Porzucony, niepotrzebny, coraz słabszy
Historia tego obiektu jest niezwykle interesująca, ale też, niestety, typowa dla starych budynków, które z trudem daje się dostosować do innych celów niż te, dla których powstały. Ten zbudowano w 1929 roku.
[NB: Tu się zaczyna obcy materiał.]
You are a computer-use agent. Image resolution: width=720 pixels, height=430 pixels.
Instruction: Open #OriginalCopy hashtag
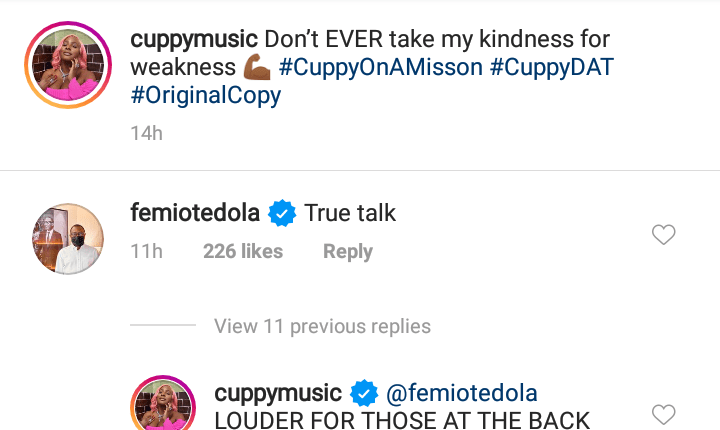pyautogui.click(x=206, y=97)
Bywał czas, w którym tętniło tu życie kulturalne i społeczne. Zwarty, zgrabny budynek, nakryty czerwoną dachówką najlepsze lata ma już chyba za sobą. Od kilkunastu lat stoi pusty i po prostu niszczeje. A przyjrzeliśmy się tym razem kompletnie zapomnianemu obiektowi przy obecnej ul. Orlej 2a. Zacznijmy od arcyciekawej genezy powstania budynku. Nie był to kościół, zbór ani nawet gasthaus, co sugeruje jego bryła i jak myśli wielu koszalinian. Istotnie, może te budowle przypominać, ma bowiem podłużny kształt, obudowany jest „nawami”, z jednej strony ma duże okna, z drugiej – bulaje. Architekt trochę poszalał przy projekcie, ale powstał dość ładny obiekt. Wnętrze to głównie duża sala oraz sporo niedużych pomieszczeń. W zasobach Archiwum Państwowego zachowały się dokumenty dotyczące posesji przy ul. Bublitzerstrasse 71 (obecnie H. Modrzejewskiej 71) oraz tego obiektu stojącego niemal w jej środku. Ulicy Orlej nie było, została utworzona po 1945 roku, biegnie lewą stroną posesji. Sama zaś posesja jest dzisiaj podzielona na małe kawałki. Jakie było jej przeznaczenie? W księdze budynkowej dotyczącej tego adresu jest mnóstwo wpisów zaczynających się od 1910 roku i pokazujących, że wciąż tam coś dobudowywano, przebudowywano – szopy, garaże, kuchnie, pralnie, budynki mieszkalne. Prace prowadzono przede wszystkim w latach 1927-30. W 1929 wpisano nowy budynek nazwany Turnhalle, czyli hala gimnastyczna. I to jest nasz obiekt. Jeszcze w 1944 roku dopisano, zbudowane gdzieś obok, toalety.